Make it easier to build purpose-built holiday homes in nice places.
Build hotels, and look into hotel facilities which encourage year-round tourism (spa stuff, for example) regardless of weather, to avoid dramatic ups and downs in tourist numbers
Build more housing for locals. If there is concern about "There's no space!" have discussions about denser housing, to avoid encroaching on green fields and forests.
Increase the supply of nice places by making more towns and cities nicer (greenifying, pedestrianization schemes etc.)
Make tourists pay tourist taxes - reasonably fat ones, too, not just a few quid.
Consider running tourist buses and restricting cars firmly in areas that get overrun with cars in the summer, like Skye.
Allow two-tier pricing if desired by locals (however, it would help if the UK had a proper ID card system)

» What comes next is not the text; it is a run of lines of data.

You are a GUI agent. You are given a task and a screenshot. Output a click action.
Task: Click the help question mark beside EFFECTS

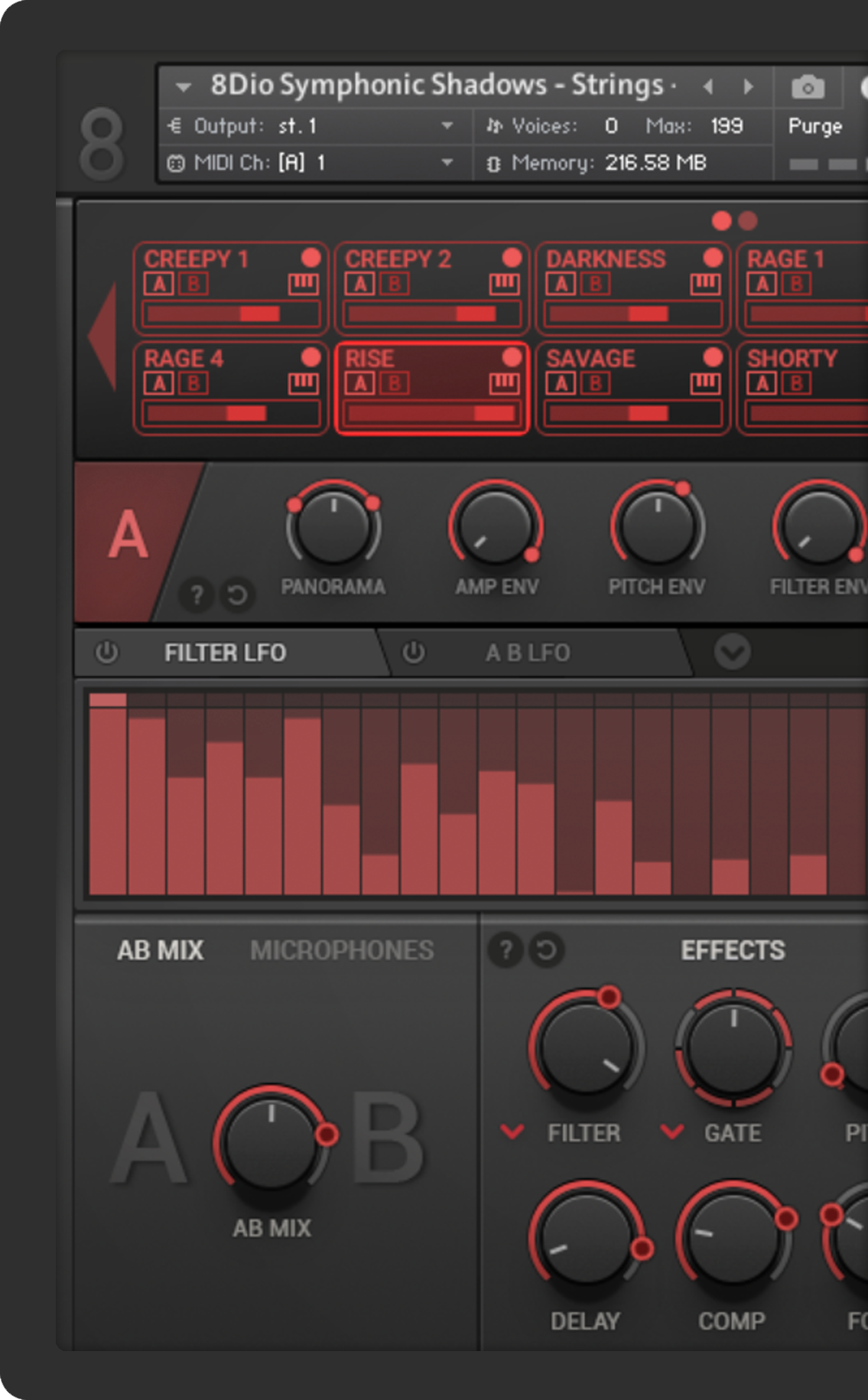coord(506,950)
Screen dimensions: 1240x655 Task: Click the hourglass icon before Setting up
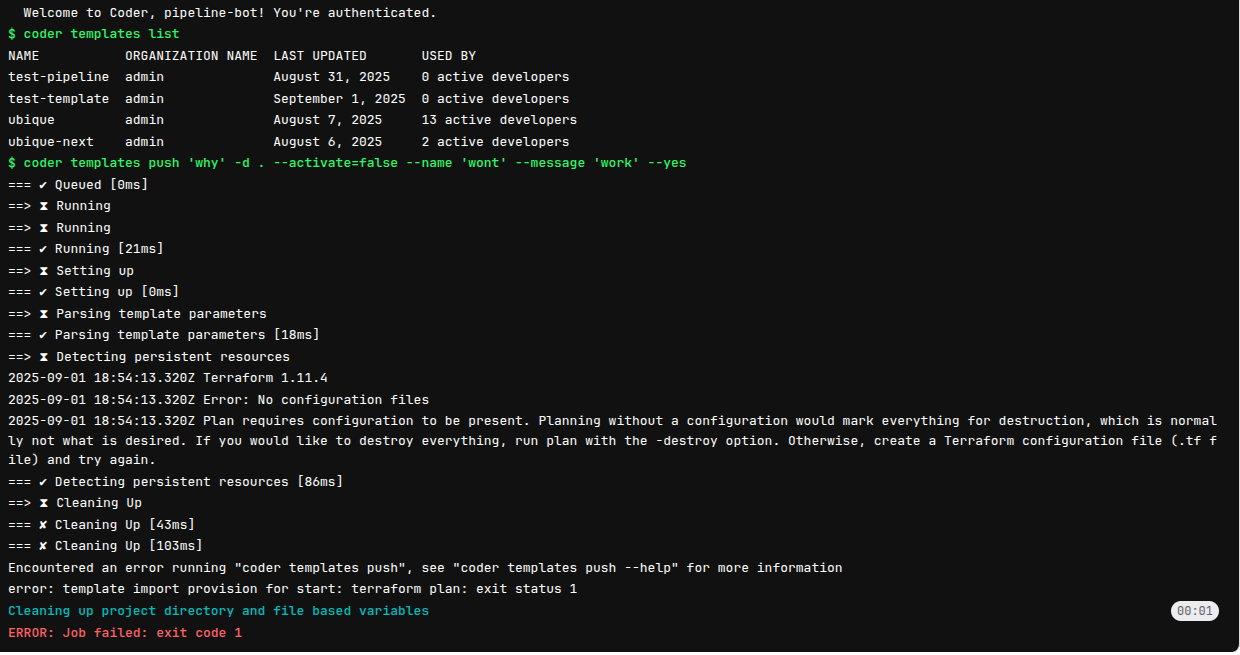point(43,271)
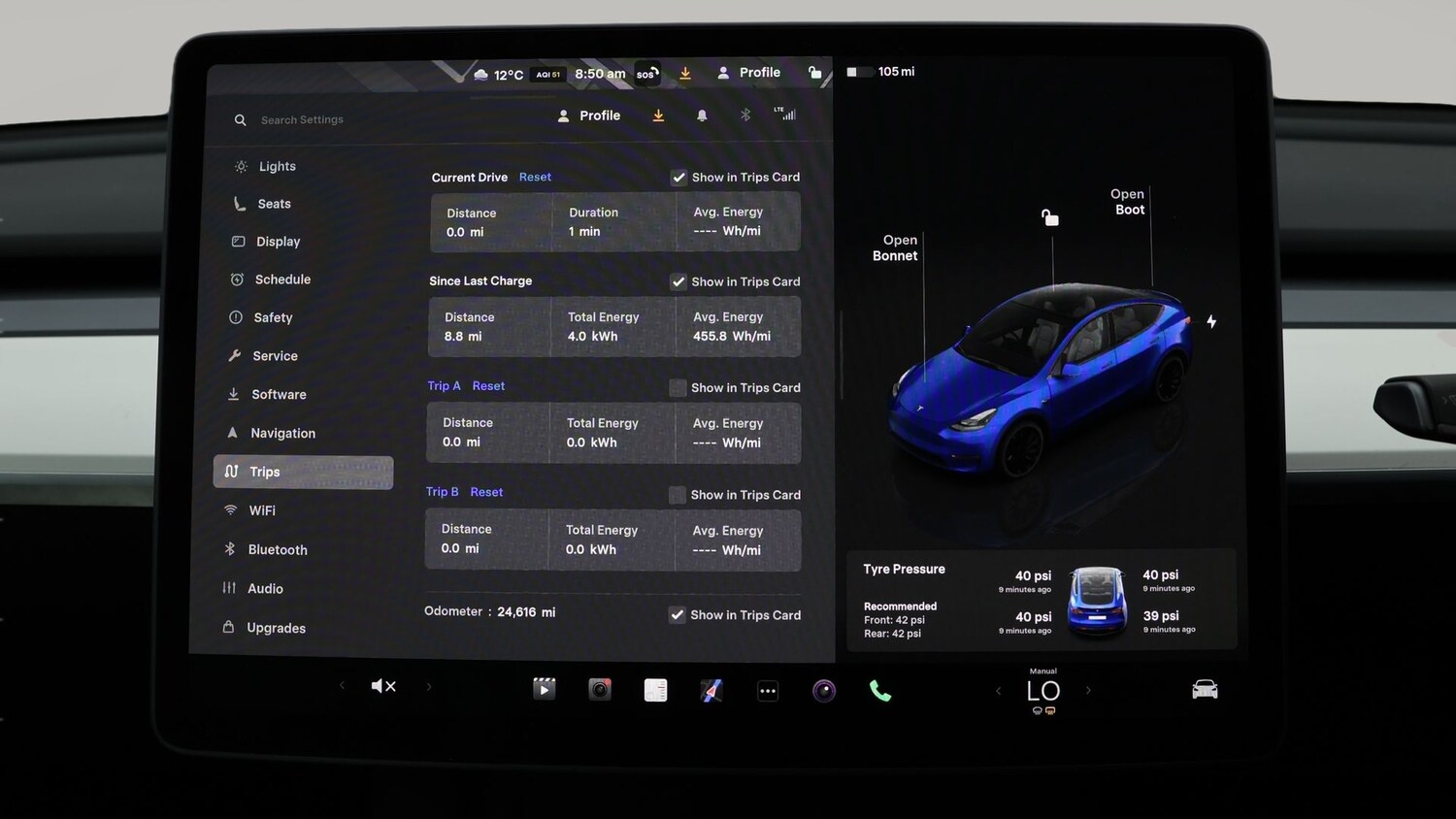Increase cabin temperature with the right chevron
The height and width of the screenshot is (819, 1456).
pyautogui.click(x=1088, y=690)
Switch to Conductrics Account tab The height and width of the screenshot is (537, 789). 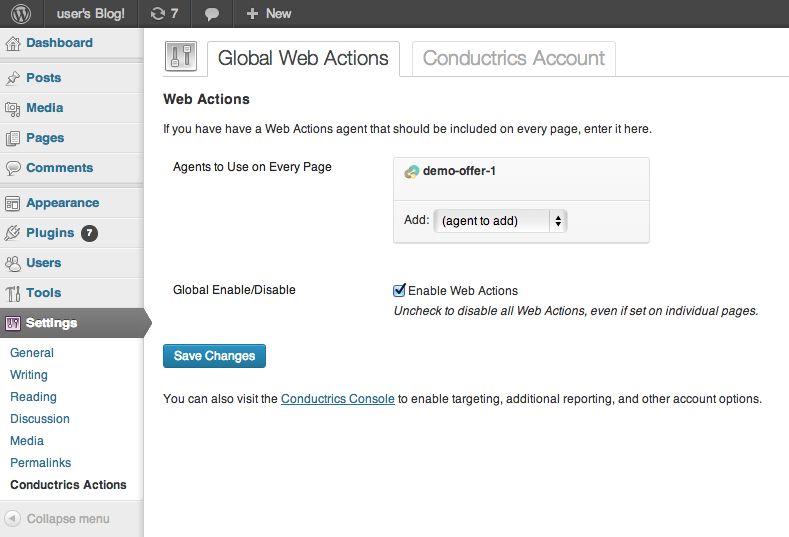[x=513, y=58]
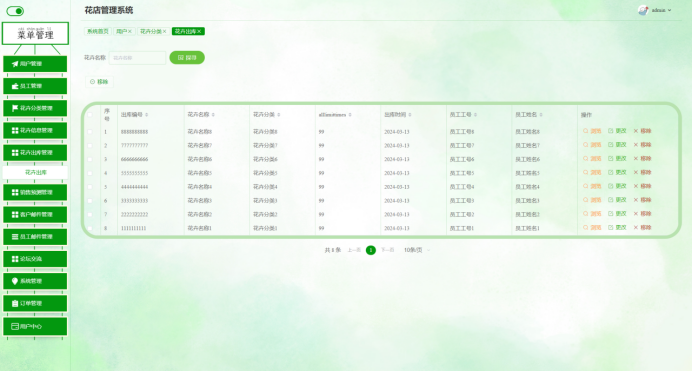Toggle the green switch above 菜单管理
Viewport: 693px width, 371px height.
click(x=15, y=11)
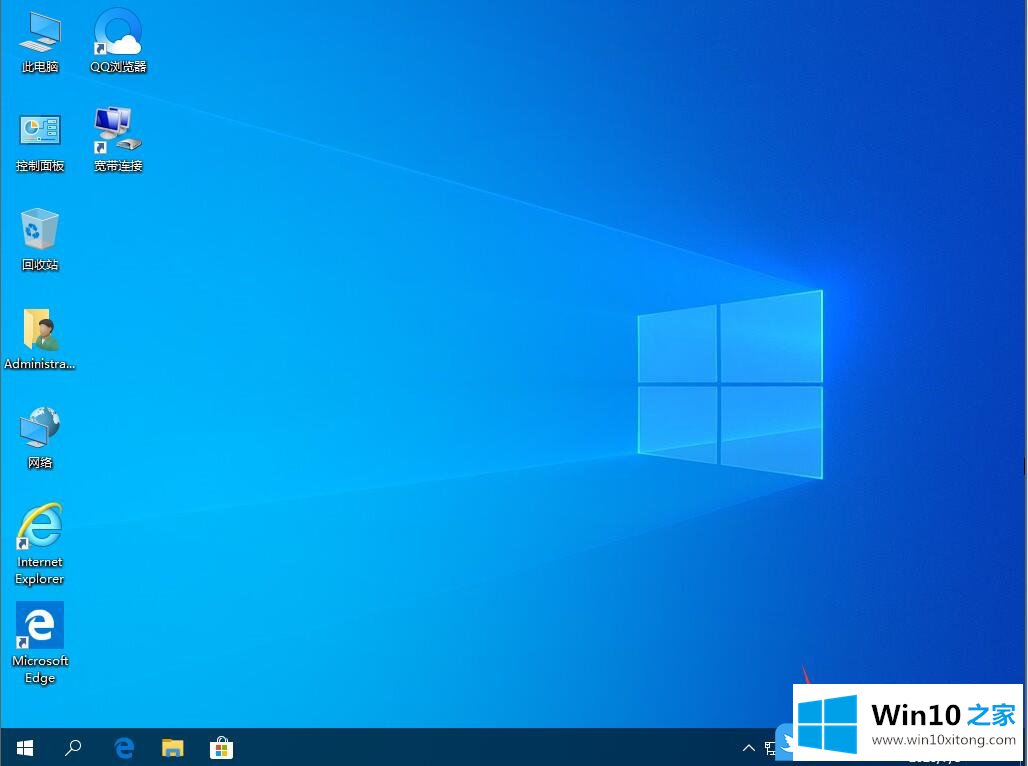
Task: Click the taskbar search magnifier
Action: [x=73, y=747]
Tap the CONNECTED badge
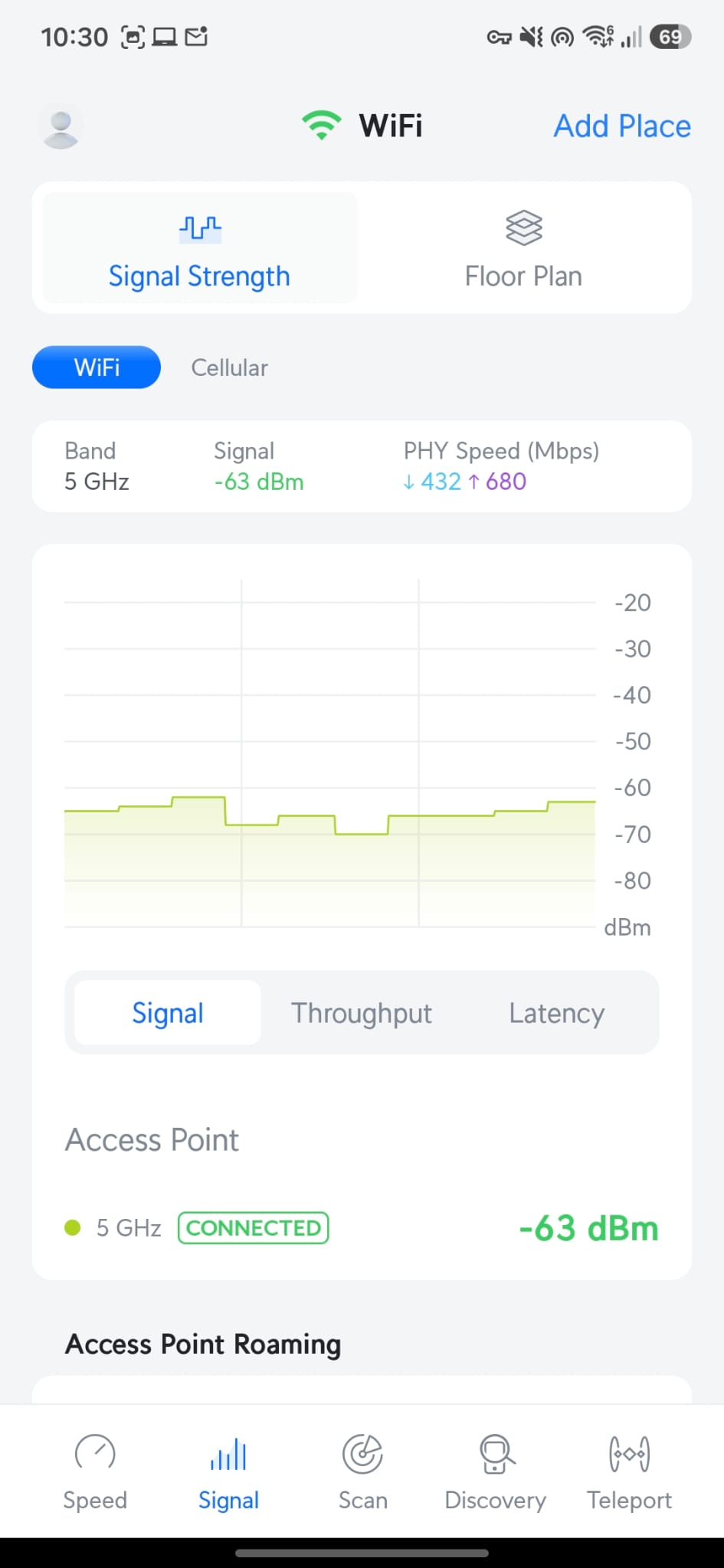 coord(254,1228)
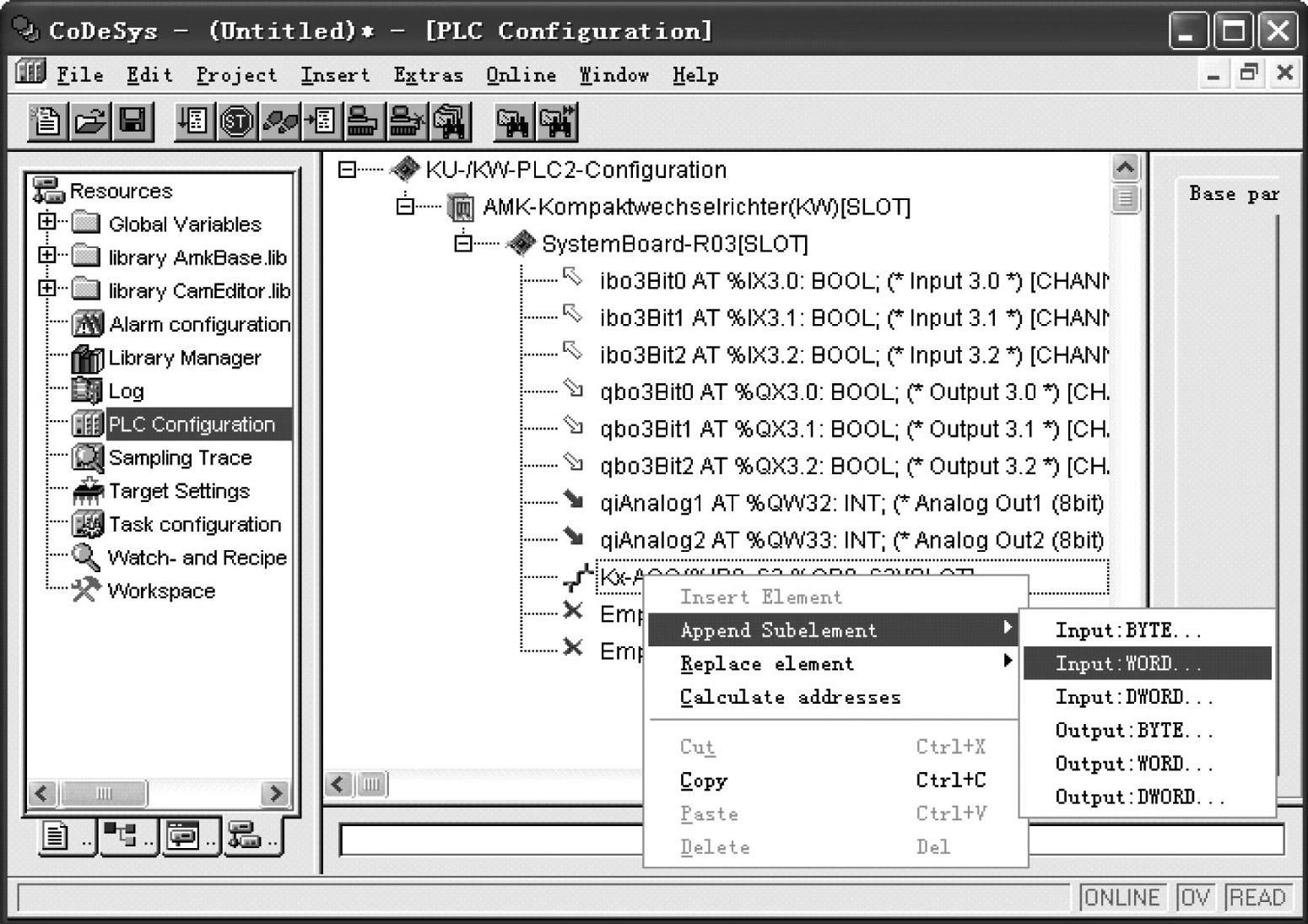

In local areas, there need to be clear and tough discussions about tradeoffs. Fewer tourists mean less money. Replacing tourists with "incomers who are long-term residents" may just mean loads of elderly people moving into "quaint" areas, using up tons of expensive services and clogging up the GP. Refusing to allow any building will mean a local housing crisis. Building more housing for both locals and newcomers involves the tradeoff of "sprawl vs tall" - either you need to accept more building on new land (sometimes green sites), or you will need to accept some taller and denser housing. I saw someone pouting about "zip lines" earlier on and saying "Why can't people just enjoy the area as it is already?" - but a zip line facility is the perfect example of the sort of thing that will attract people at other times of the year; if all you've got is a beach or whatever, you will end up empty at non-summer times of year, meaning there is more pressure to allow unrestricted numbers during the UK's very brief summer. I'm sensitive to the difficulties currently faced by people in these areas, but I also think it's only fair to point out that locals in these areas can sometimes be their own worst enemies, and demand "Santa wishlists" rather than policies - wanting tourism money without tourists, wanting housing but getting angry when anything has to be built, refusing to allow the building of tall buildings but not wanting green fields touched either, trying to block the development of leisure facilities that might make an area popular year-round, and then getting upset that "this place empties out in the summer and is like a ghost town."